Man hörte nun wohl später in Neufchatel von den Kriegsthaten eines Augereau, aber Keinem, am wenigsten meinem Herrn ‘Droi’, fiel es ein, daß dieser Augereau der abgeprügelte Fechtmeister sein könne. Das dauerte jedoch nur seine Zeit; Augereau rückte als commandirender General in die Schweiz und machte seine etwas ausgedehnte Pferde=Anleihe dadurch wieder gut, daß er vorher mit einem verbindlichen Schreiben 100 Louisd’or und zwei sehr schöne Reitpferde einsandte. – Herr ‘Droi’ vermuthete nun mit Recht, daß der, welcher ein so vortreffliches Gedächtniß für Pferde gezeigt hatte, auch eines für Prügel haben könnte. er zog es also vor, seine bisherige Stellung aufzugeben, das heißt: er desertirte, ging in’s Bernische und von da nach Mümpelgart (Mon beillard – wie er es stets nannte). Hier ward er Wildschütz, kam aber – wie dieser Industriezweig es in civilisirten Ländern mit sich bringt – in unangenehme Verdrießlichkeiten mit den Behörden und in noch unangenehmere mit seinem Geldbeutel, und sah sich endlich genöthigt, für’s liebe Brod und zu seiner Sicherheit in die Reihen der Neufranken einzutreten.

Da hat er nun eine Reihe von Siegen mit erfechten geholfen; aber sei es nun, daß er von Jugend auf mehr auf die Thiere des Waldes als auf Menschen=Schießen dressirt war, er hat es auf dem Felde der Ehre nicht weit gebracht, und die einzigen Spolien, die er auf seinen Feldzügen erobert hatte, waren seine eigene Uniform, Bärenmütze und Stiefeletten, die er eines schönen Abends, als er für immer von den Franzosen Abschied nahm, um nicht ganz unbekleidet zu erscheinen, mit sich nahm.

Er schlug sich durch alle polizeilichen und militärischen Anfechtungen durch und kam, als seine früheren Kameraden die Schlacht von Marengo schlugen, nach Berlin. – Hier lächelte ihm zum ersten Male das Glück; er wurde – weiß der Himmel durch welche Vermittelung! – Kammerdiener beim Prinzen Louis Ferdinand von Preußen, jenem genialen, aber sittenleichten Herrn, der später bei Saalfeld durch seinen muthigen Tod so viele Verirrungen im Leben abbüßen sollte; d.h. er wurde nicht Kammerdiener bei der Person des Prinzen selbst, sondern bei einer Person weiblichen Geschlechts, die der Person des Prinzen außerordentlich nahe Stand. 1806 folgte diese Dame dem allgemeinen preußischen Heerrufe, und Herr ‘Droi’ natürlich ihr, so daß er als sehr entfernter Zuschauer auch von dieser Zeit erzählen konnte. Nach der verlorenen Schlacht von Jena und dem Tode des Prinzen lief Herr ‘Droi’ mit seinem anvertrauten Schatz noch eine Weile in der allgemeinen Misere mit, bis ihn endlich unter Beistimmung von Mademoiselle ein französischer General von seiner Verantwortlichkeit dispensirte und ihn in meine Vaterstadt entließ, wo er sich in dem Geschäfte einer Wittwe als Uhrmacher=Gehülfe nützlich zu machen suchte.

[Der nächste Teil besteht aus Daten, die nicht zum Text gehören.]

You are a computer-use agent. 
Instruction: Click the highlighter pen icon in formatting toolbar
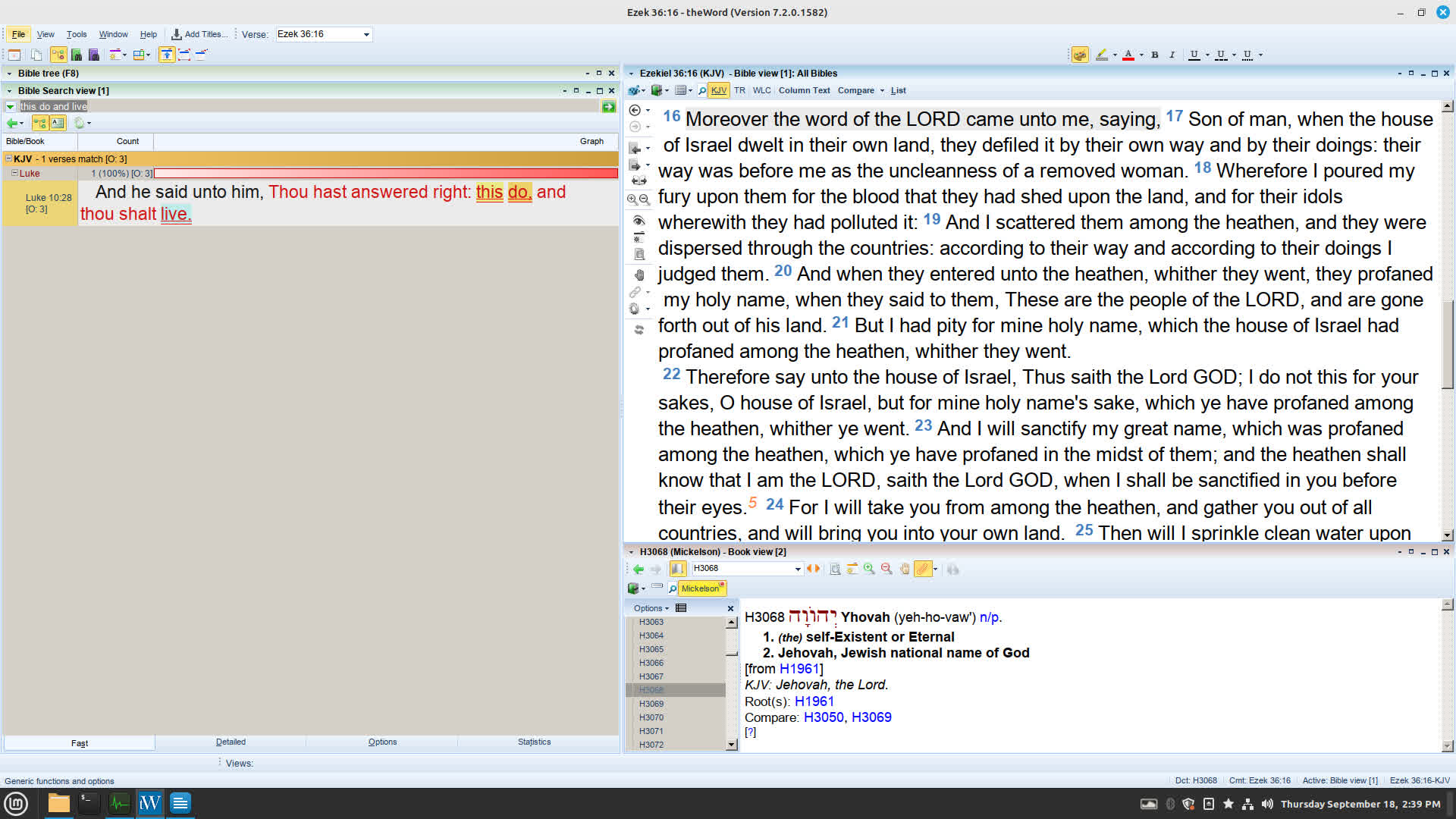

Aus diesem auf Wochenlohn gegründeten, kündbaren Kontracte wurde später ein auf Liebe gegründeter, unkündbarer; er heirathete die Wittwe und ernährte sich kümmerlich bis an’s Ende seiner Tage mit Uhrenflicken und Uhrenschmieren vom Publikum, und mit Sprachflicken und Zungenschmieren von uns Jungen. Er hätte vielleicht schon früher Abschied von diesem Leben genommen, hätte ihn nicht eine bis an’s Ende lebendige Hoffnung aufrecht erhalten, nämlich die Hoffnung auf seinen rückständigen Gehalt für die Dienste, die er Mademoiselle geleistet hatte; aber der Erbe des Prinzen Louis, der Prinz August von Preußen, wollte weder seine Dienste, noch seine Verdienste anerkennen; der arme Schelm erhielt nichts.

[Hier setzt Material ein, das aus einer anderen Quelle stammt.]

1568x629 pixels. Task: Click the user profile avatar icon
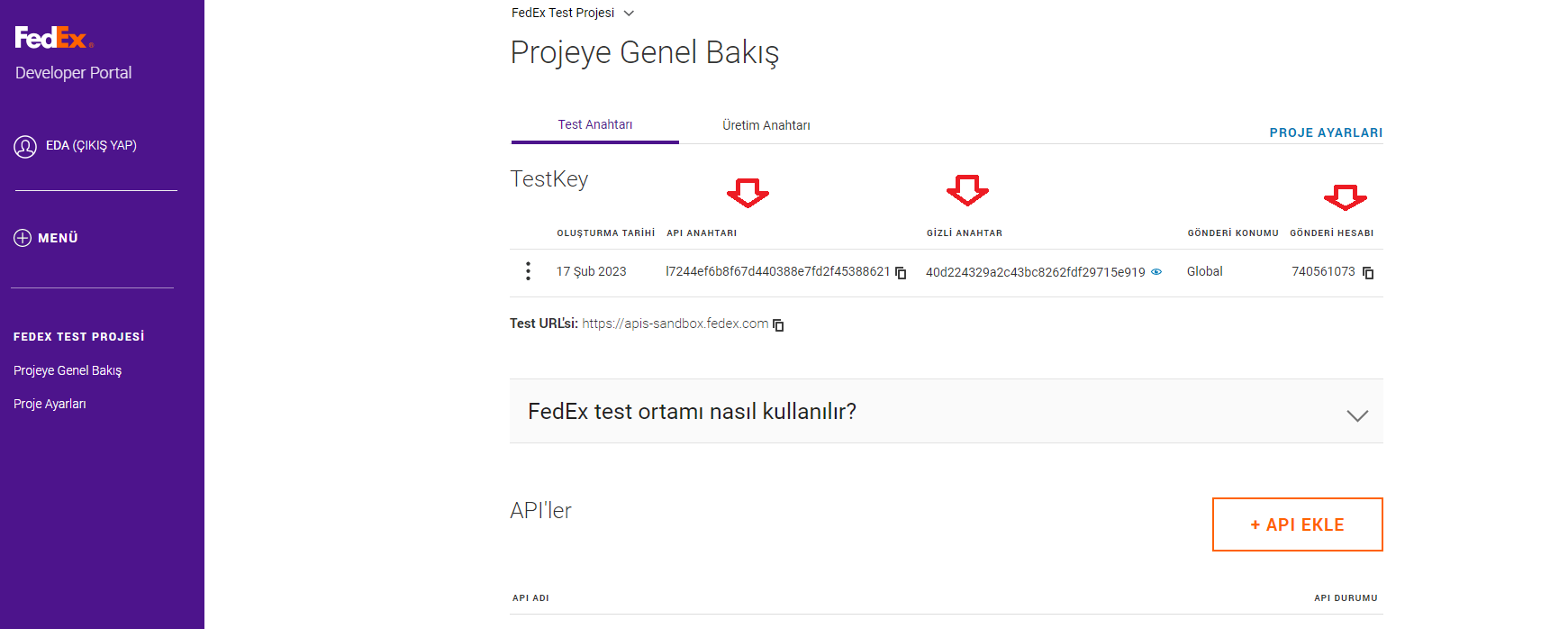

Wenn nun auch Manches nicht sehr Liebens= und Lobenswerthes in seinem Leben vorgekommen sein mag, so war Herr Droz doch ein guter Lehrer für die französische Konversation, denn er wußte Vieles und Fesselndes zu erzählen. Jagdabenteuer, Soldatengeschichten, Schilderungen seines Heimathlandes schmuggelten bei uns ganz unvermerkt das Verständniß der französischen Sprache ein, und selbst das geistlose Auswendiglernen von Regeln, welches mir Später auf der Friedländer Schule tagtäglich aufgetischt wurde, hat mir des Herrn Droz MutterSprache nicht verleidet.